Our first course arrives, which is a double order of their Oxtail Buns, which were delicately braised and came on bread as soft as clouds. It was one of the most splendid things I’ve eaten to date. Immediately after this is sent out, we’re sent a complimentary second course of Trout Roe with a Coconut Cream, and Foie Gras with toasted Brioche and Malt. This too, was something I could eat over and over again. Much to the chagrin of our neighboring dining partners, we’ve gotten two courses to their one. She calls over the waitress.

            Girl: “Um, excuse me, but we’ve been here longer than they have, AND have gotten more food than we have.”

            Waitress: “I can assure you that all of your food will be coming out in a timely manner.”

            Girl: “But I don’t understand why their food is arriving and ours is not.”

            Waitress: “Let me go check on that for you.”

             Which was actually the most polite blowing off of a person I’ve ever witnessed in service.

The man sat there, stoic, the entire time, only speaking when the girl addressed him in French. Through my limited understanding of the language, I gathered that he was annoyed, but that he understands how restaurants work and that she should calm down.

Upon arrival, our third course of Beef Tartare and Broccoli Salad was immediately consumed, leaving behind no doubt of our fondness of the cuisine. Quickly followed by the Bahn Mi Maison, and the Pork Belly Hero, which were hastily dispatched of as well. Last but not least came our Lamb Ramen, which was accompanied by a complimentary Pork Shank dish that we all were salivating over. I don’t think that lunch could have gone any better.

At this point, I’m full, I’m happy, and I’m ready for whatever else this city has to throw at me. But of course, lunch gets better. As the pair next to us departs, both Brandon and Halley’s eyes are the size of golf balls. Perplexed:

Me: “What?”

            Halley: “We just ate lunch next to Joel Robuchon.”

            Brandon: “Like Chef of the Century, Joel Robuchon.”

            Me: “You’re telling me, that without effort. Not even a tinge of effort, in my first 24 hours in this city that we have pissed off someone very well known and respected?
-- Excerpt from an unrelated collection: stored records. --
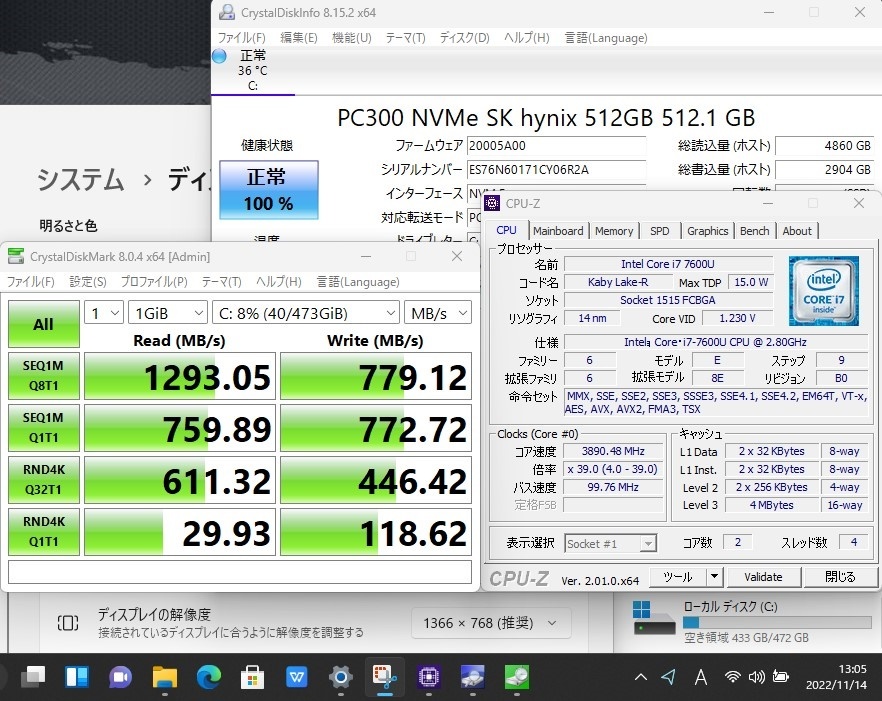Screen dimensions: 882x701
Task: Click the CrystalDiskInfo icon in its title bar
Action: point(227,12)
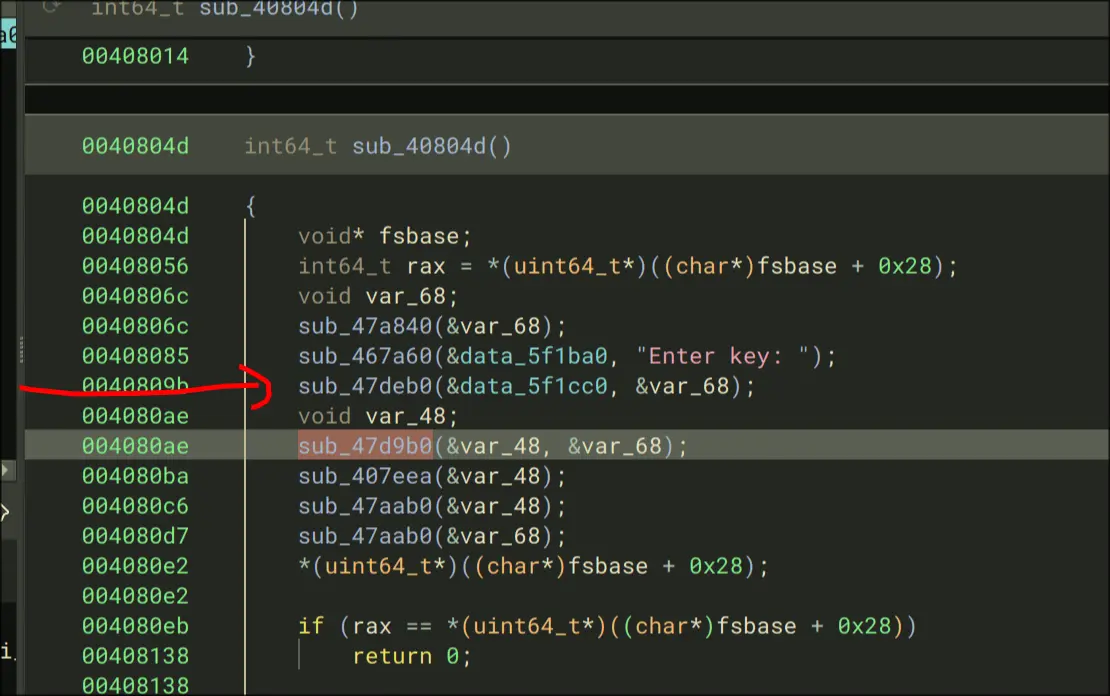Click the small arrow button on the left edge
This screenshot has height=696, width=1110.
pyautogui.click(x=7, y=469)

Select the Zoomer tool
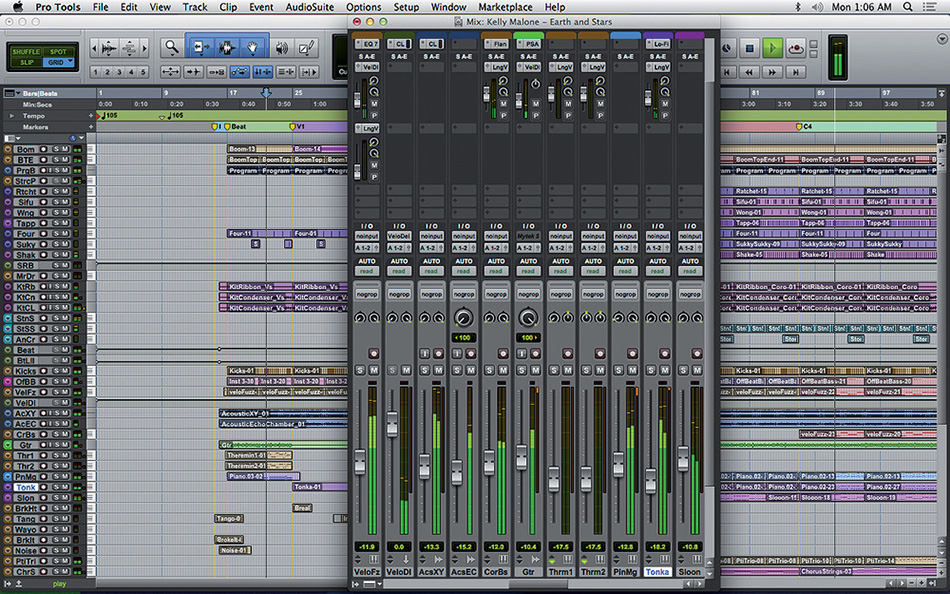pyautogui.click(x=171, y=46)
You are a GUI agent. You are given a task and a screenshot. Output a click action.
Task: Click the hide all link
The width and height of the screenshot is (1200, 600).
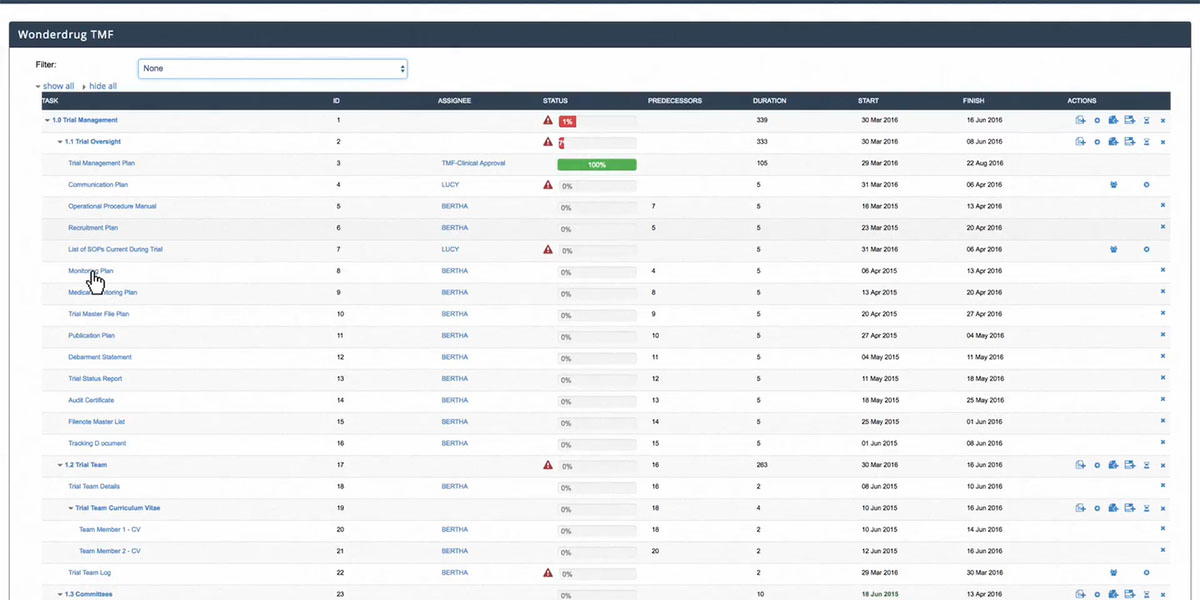point(102,86)
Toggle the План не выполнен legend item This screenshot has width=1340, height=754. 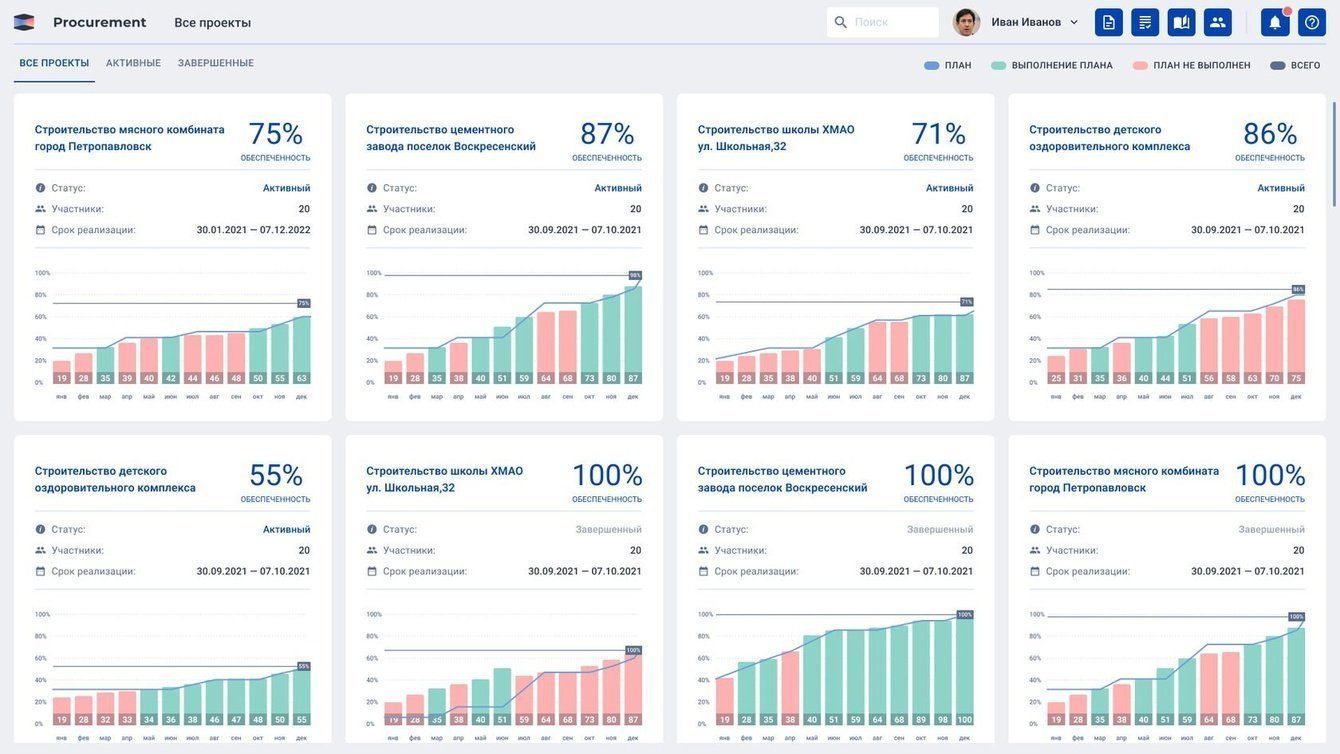pos(1192,65)
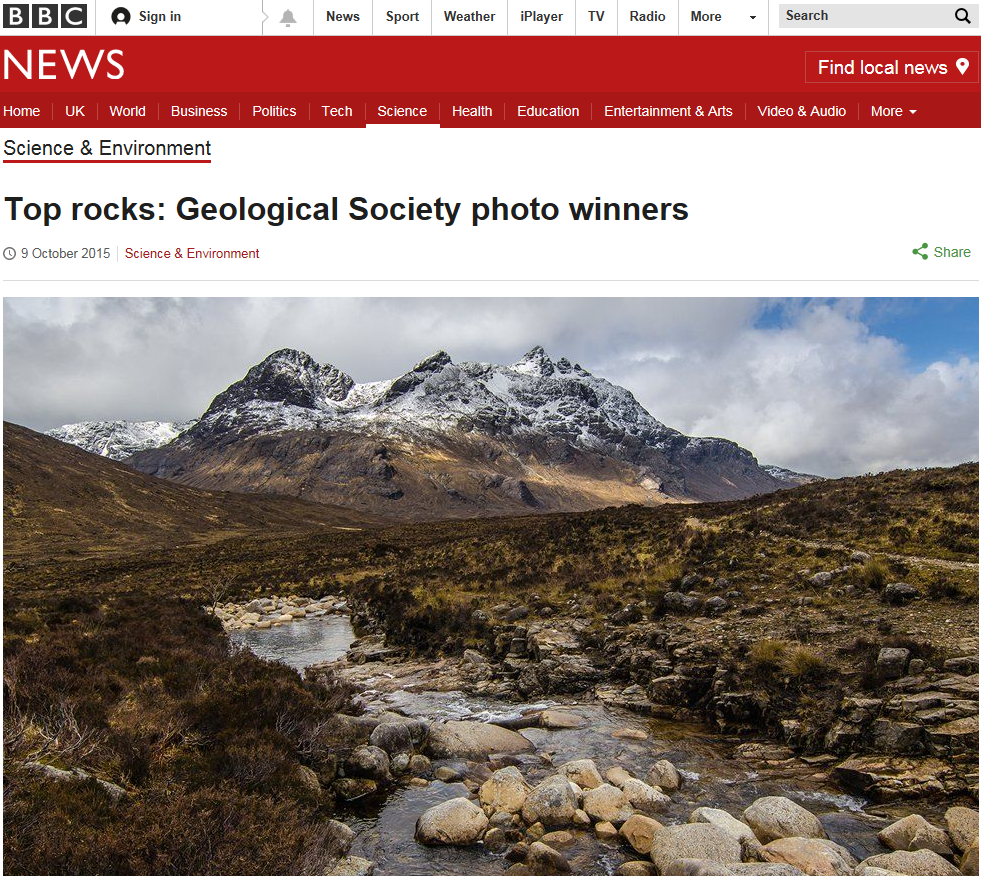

            Halley: “Pretty much.”

            Me: “Well, this is a fucking great trip already.”

             Upon walking past us, our server Logan has heard what we were talking about and stands next to our table with this creepy grin on his face. In fact, he was just creepy in general. Also, I would retell the conversation we had if I wasn’t so busy being freaked out by this nearly robotic man. The gist of the conversation was that he was name-dropping people that no one gave a shit about, to try to get us to go to restaurants that I would prefer to lick dirt than eat at.

I parted from those two after lunch to meet up with an old friend, Claire, who is now living in the city. I know Claire from Charlotte, and if we could honestly stay in the same city for more than a couple of weeks at a time, we would be (if possible) better friends than we are now. I arrive at a destination selected by her, Taproom No. 307, which certainly lives up to its name. I order the house lager, which I later find out is made by a brewery in Pennsylvania called Lion’s Head. My friends and I used to drink this beer in high school. We felt classy because it came in bottles, but the price tag was a wonderful $10 a case. She arrives after she gets off of work. We immediately begin chatting, drinking and reminiscing. We hung out for a few hours watching the Penguins beat the Rangers, to the dismay of everyone else around us, as I was the lone Pens supporter in a sea of Ranger blue. The thing that kept us (me) there more so than the beer, or the game was our hilarious, foul-mouthed, and incredibly attractive bartender Danielle. I have never heard a girl say “cunt” more often than this girl, and I could not help but be completely enamored with her “I don’t give a shit” attitude. After a few rounds, and the ending of the game, Claire and I ventured further into Manhattan to an Irish pub named Paddy Reilly’s, where they feature live, native Irish music every night of the week. Not to mention that this bar is the only one in the world that strictly serves Guinness on draught. We make friends with a gentleman who sits down next to us, who is from Manchester, UK. He chats us up as we enjoy our pints, going on about subjects from his favorite bars in the world, to us rapping a few bars from the song “It Was Supposed To Be So Easy” by The Streets.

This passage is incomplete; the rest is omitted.